Firestorm Labs, a defence tech company based in San Diego, has raised $82 million in a Series B round led by Washington Harbour Partners.
Additional investors include NEA, which led the $47 million Series A in July 2025, as well as Ondas, In-Q-Tel, Lockheed Martin Ventures, Booz Allen Ventures, Geodesic, Motley Fool Ventures, among others.
Dan Magy, Ian Muceus, and Chad McCoy co-founded Firestorm in 2022 to address the vulnerability of centralised factories to supply-line attacks. Their answer is to move manufacturing capabilities right to the front lines.

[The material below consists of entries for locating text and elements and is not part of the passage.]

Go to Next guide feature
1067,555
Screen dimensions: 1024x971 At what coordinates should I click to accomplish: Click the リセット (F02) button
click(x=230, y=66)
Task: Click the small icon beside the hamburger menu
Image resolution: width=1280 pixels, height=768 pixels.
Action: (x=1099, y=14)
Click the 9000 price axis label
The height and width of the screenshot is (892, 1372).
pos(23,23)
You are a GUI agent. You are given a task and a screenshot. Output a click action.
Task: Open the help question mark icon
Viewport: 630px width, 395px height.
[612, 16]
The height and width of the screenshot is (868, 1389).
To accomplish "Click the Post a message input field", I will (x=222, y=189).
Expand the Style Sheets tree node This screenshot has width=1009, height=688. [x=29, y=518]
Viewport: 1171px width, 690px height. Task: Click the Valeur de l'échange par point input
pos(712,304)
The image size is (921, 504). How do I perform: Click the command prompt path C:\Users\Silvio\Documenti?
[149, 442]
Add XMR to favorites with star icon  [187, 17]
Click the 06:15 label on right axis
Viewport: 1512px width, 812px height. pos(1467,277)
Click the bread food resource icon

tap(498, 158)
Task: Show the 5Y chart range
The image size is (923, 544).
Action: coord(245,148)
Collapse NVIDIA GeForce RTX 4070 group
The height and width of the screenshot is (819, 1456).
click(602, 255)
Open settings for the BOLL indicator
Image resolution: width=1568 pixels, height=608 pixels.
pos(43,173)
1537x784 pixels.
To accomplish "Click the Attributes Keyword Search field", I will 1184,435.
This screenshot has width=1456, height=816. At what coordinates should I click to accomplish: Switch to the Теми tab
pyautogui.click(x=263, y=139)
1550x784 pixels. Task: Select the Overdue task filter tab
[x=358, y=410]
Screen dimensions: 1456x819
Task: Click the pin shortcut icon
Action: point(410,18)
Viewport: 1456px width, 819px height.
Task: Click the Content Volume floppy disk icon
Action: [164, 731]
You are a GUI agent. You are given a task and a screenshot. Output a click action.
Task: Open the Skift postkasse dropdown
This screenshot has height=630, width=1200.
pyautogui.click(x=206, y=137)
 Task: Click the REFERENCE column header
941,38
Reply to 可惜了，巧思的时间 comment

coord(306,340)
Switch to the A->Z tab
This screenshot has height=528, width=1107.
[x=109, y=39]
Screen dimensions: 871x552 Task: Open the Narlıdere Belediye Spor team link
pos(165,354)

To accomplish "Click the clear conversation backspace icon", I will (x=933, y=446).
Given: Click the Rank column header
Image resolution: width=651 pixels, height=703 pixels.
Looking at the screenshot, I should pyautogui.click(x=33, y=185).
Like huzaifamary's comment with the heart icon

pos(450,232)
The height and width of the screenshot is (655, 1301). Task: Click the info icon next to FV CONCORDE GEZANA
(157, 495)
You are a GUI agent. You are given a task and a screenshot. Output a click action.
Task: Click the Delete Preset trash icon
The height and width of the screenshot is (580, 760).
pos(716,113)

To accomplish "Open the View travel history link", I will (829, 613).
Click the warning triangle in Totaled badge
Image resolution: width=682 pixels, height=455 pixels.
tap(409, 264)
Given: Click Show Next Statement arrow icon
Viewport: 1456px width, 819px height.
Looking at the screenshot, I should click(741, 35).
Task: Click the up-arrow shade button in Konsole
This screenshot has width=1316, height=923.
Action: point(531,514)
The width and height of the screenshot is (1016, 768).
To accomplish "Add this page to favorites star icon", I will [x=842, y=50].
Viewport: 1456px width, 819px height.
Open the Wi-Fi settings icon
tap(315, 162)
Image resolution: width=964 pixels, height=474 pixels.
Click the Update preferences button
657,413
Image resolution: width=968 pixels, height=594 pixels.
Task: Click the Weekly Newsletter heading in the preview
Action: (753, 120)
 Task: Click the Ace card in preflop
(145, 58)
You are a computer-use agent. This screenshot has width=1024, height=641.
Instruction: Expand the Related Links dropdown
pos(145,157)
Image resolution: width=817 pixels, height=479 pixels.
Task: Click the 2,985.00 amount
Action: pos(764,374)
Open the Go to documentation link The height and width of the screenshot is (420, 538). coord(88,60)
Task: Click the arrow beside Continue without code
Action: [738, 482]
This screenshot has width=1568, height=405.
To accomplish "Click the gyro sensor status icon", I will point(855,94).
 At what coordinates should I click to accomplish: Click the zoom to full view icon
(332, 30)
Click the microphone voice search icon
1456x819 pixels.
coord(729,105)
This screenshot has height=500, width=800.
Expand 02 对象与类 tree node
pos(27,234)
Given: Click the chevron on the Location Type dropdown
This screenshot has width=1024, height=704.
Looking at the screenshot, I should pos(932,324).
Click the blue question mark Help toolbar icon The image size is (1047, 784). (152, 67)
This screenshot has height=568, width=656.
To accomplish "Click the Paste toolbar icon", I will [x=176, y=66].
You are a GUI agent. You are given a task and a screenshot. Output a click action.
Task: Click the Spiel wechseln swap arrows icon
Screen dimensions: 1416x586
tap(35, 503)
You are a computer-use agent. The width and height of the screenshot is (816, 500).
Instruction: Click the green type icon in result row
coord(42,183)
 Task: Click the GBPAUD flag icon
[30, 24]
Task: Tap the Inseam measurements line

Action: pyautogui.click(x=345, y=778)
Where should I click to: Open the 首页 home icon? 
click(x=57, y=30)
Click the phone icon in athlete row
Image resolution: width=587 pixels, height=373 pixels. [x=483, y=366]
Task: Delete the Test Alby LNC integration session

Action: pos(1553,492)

The xCell system puts HP Multi Jet Fusion 3D printers inside a 20-foot container that can be flown to forward bases. Firestorm’s Tempest drone, which weighs 55 pounds and has a 6-foot fuselage, can be 3D-printed in just 9 hours and fully assembled in 36 hours.
xCell also works as an open system, so partner companies can adapt their platforms for 3D printing and use xCell units in the field. This positions Firestorm as a provider of manufacturing infrastructure.
Other companies in defence additive manufacturing include SPEE3D’s EMU field printer, Craitor’s FieldFab, and larger drone platforms from Anduril and Kratos. Magy named General Atomics, Shield AI, and Kratos as the main San Diego competitors Firestorm wants to challenge.
What sets the xCell model apart is not its 3D printing technology, but how the system is put together. Its main strengths are rugged deployment, off-grid operation, ease of use for field operators, and an open design that allows military units to produce many different parts.
With this funding round, Firestorm has now raised a total of $153 million across seed, Series A, and Series B rounds. Over the past year, the company grew from 40 to more than 160 employees.
The new funds will help scale up xCell production, expand deployments, and support more hiring.